Dataset rows
--- BEGIN ---
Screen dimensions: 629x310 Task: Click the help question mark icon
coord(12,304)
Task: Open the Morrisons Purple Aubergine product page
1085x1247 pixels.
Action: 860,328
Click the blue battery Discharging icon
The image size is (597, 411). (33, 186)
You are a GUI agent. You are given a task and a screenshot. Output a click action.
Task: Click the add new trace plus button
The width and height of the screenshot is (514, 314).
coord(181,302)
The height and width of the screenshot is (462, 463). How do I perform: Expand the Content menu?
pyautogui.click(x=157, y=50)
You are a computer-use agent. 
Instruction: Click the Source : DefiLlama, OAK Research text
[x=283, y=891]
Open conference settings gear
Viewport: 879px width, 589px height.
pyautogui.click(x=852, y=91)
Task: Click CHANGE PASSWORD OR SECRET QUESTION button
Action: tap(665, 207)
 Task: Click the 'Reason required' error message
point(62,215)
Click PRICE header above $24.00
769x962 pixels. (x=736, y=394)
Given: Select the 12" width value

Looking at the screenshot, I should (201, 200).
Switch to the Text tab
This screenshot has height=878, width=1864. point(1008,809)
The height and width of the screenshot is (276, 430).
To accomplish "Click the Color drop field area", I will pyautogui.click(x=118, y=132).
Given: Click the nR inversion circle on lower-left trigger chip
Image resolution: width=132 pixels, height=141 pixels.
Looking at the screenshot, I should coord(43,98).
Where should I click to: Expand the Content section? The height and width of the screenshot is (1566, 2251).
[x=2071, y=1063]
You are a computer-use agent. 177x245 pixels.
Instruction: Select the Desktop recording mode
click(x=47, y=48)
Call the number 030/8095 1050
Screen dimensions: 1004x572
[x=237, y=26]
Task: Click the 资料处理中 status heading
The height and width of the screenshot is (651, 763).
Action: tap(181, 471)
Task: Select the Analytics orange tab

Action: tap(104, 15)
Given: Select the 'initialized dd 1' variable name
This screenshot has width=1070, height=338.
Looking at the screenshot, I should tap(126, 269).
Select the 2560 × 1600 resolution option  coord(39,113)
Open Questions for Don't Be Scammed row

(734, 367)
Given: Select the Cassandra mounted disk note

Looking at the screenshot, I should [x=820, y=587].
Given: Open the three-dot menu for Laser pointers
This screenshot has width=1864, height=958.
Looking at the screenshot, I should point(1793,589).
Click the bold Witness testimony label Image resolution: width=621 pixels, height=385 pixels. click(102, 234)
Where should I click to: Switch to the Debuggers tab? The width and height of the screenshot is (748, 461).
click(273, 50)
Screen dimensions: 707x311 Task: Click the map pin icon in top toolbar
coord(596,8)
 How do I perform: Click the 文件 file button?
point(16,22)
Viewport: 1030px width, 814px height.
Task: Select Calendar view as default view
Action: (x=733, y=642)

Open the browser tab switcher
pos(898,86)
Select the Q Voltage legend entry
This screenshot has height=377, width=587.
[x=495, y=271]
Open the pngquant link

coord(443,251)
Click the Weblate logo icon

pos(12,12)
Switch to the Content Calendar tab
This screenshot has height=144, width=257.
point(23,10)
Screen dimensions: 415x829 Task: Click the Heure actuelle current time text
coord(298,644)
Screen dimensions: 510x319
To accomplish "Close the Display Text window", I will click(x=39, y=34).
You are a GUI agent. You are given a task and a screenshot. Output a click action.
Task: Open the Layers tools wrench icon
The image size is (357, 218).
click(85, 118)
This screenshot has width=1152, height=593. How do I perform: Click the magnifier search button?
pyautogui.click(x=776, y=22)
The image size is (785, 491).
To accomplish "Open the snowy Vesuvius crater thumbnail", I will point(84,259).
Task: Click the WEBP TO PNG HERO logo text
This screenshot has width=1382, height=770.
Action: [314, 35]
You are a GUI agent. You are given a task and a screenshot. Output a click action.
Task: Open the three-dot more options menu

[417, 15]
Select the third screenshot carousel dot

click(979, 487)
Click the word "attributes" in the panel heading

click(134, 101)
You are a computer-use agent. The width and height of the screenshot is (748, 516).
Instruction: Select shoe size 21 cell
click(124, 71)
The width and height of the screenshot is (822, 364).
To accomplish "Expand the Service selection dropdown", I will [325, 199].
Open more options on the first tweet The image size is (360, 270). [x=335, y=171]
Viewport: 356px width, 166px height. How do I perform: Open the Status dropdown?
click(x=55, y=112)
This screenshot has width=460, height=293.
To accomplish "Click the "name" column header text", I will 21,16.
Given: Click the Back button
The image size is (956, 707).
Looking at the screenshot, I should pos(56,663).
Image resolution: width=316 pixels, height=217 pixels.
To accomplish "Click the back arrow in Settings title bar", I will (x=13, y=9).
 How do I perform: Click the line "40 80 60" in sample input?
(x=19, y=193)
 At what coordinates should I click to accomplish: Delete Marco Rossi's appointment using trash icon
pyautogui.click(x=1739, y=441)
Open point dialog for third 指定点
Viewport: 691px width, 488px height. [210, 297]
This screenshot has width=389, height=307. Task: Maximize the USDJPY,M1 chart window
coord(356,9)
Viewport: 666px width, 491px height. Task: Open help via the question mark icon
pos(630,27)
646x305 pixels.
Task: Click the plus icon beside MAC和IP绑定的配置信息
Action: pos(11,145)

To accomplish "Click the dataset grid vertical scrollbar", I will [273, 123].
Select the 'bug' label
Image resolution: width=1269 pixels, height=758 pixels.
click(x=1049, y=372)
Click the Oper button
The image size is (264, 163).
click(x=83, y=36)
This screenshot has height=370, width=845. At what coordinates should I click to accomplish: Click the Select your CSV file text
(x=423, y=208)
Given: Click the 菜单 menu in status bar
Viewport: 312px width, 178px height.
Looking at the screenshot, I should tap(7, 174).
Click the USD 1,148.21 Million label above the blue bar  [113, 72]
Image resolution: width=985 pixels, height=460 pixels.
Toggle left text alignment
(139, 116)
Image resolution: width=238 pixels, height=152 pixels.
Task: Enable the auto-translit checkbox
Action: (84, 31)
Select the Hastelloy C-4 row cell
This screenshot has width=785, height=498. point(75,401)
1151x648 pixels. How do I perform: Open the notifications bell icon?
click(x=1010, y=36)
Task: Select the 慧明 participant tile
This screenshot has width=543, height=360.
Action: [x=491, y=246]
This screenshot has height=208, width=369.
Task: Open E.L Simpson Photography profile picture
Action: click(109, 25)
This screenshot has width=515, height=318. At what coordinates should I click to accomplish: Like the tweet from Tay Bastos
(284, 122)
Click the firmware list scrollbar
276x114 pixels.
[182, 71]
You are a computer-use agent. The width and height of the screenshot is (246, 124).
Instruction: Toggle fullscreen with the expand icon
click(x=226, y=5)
--- END ---
Brief
Could you retype the lines starting at the one containing "How do I perform: Click the 文件 file button?" and ending at the one containing "pyautogui.click(x=776, y=22)", both included, with nothing changed?

Output of the task
 How do I perform: Click the 文件 file button?
point(16,22)
Viewport: 1030px width, 814px height.
Task: Select Calendar view as default view
Action: (x=733, y=642)

Open the browser tab switcher
pos(898,86)
Select the Q Voltage legend entry
This screenshot has height=377, width=587.
[x=495, y=271]
Open the pngquant link

coord(443,251)
Click the Weblate logo icon

pos(12,12)
Switch to the Content Calendar tab
This screenshot has height=144, width=257.
point(23,10)
Screen dimensions: 415x829 Task: Click the Heure actuelle current time text
coord(298,644)
Screen dimensions: 510x319
To accomplish "Close the Display Text window", I will click(x=39, y=34).
You are a GUI agent. You are given a task and a screenshot. Output a click action.
Task: Open the Layers tools wrench icon
The image size is (357, 218).
click(85, 118)
This screenshot has width=1152, height=593. How do I perform: Click the magnifier search button?
pyautogui.click(x=776, y=22)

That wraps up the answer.